>> BEGIN Text extract

"Art Unwin KB9MZ" wrote in message
m...
I doubt that the coil will have a Q of more than 300 if that !
Art





"Frank" wrote in message
news:JCe1d.97059$jZ5.12695@clgrps13...
"denton" wrote in message
...
Hi all...
I am starting to work on something to use on 160 thru 20 meters.
I currently have an aluminum mast that is 32 ft long with a small cap
hat
on
top.
the antenna will sit in the center of an area approx 50 z 50'
(backyard).
I
plan to put down 40 plus radials, the majority which will be situated
to
radiate out from the base of the vertical.
some will meander along the house foundation and property line..
I plan on also tying in the galvanized (not chain link) fence around
the
back yard to the radial system, as well as the house plumbing.
40 meters should be direct feed.
I will homebrew a matching L network for use on 160 thru 60 meters.
I will also try a 20 meter tuning stubb.
Does anyone know what the size of the loading coil that MFJ uses in
their
80
& 40 meter vertical?
I have read of just about everything I can find online of this sort of
project and have played with Eznec demo a bit and think this will be a
doable project.

Also the series inductor should have a very high Q for 160 m. A Q of
1000
will loose about 30% of your power.

Frank

Based on Terman's "Radio Engineers Handbook" dated 1943, pp 31 - 53. I have
written a program In MathCAD Pro, which indicates a coil made from 1/4"

>> END Text extract

> **Instructions**
**a)** In the antenna forum thread, how long is the aluminum mast the poster already has?
**b)** In the antenna forum thread, why does Frank say the series inductor needs a very high Q for 160 meters? Answer in one to three sentences.
**c)** Extend the antenna forum thread by writing what comes next after its final line.

>> BEGIN Given data

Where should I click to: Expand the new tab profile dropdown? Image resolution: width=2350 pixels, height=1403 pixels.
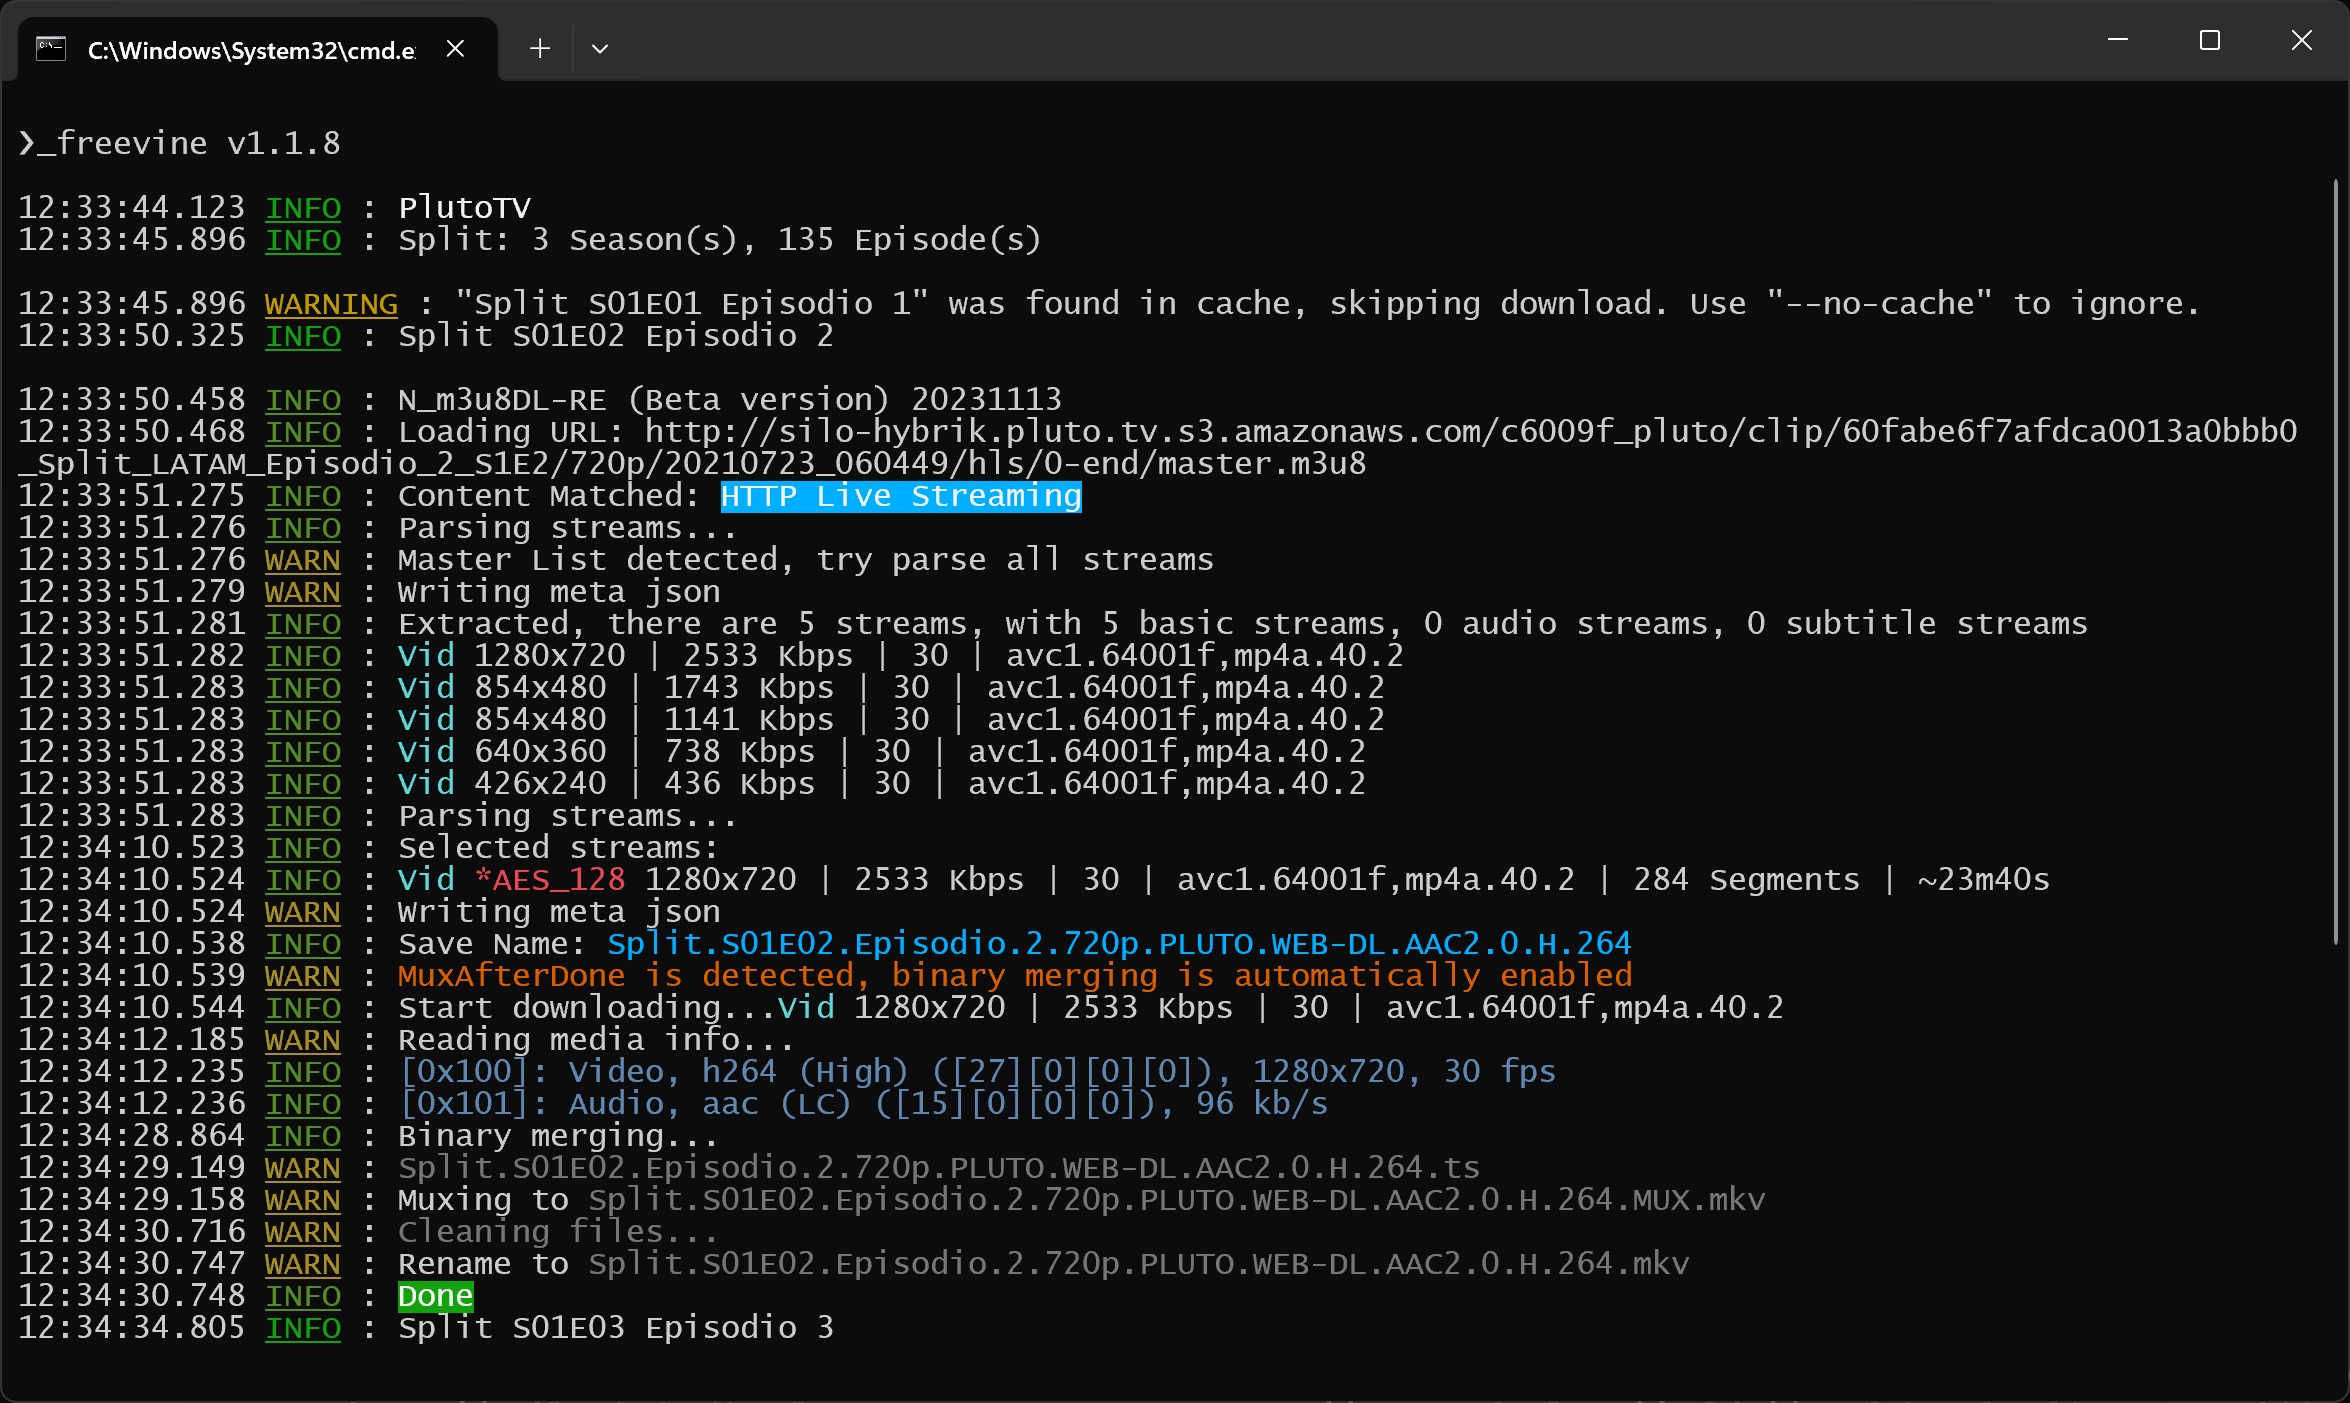[x=600, y=48]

>> END Given data

> **Answers for this exercise**
**a)** 32 feet.

**b)** A coil with even a Q of 1000 will lose about 30% of the power, so a lower Q would lose more.

**c)**
copper pipe, 12" long, and 3 inches diameter has an inductance of 39 uH and
a Q of 1132 at 1.8 MHz. (6" in diameter and 24" long shows a nominal Q of
1600). To be honest I have never built such a coil, and it would probably
be very difficult to measure. I agree that typical "Airdux" coils have a Q
in the range of 300 or so.(Silver plating, or gold, would also be desirable
to prevent lossy copper oxide build up). Anyway if you are interested I
can send you the MathCAD file. I would be very happy if somebody could check
my math. It think the point I was trying to make it that electrically short
antennas have such a low real input impedance that building an efficient
matching network is challenging to say the least. Even if such networks are
feasible the huge voltages developed at the base could prove to be a
problem.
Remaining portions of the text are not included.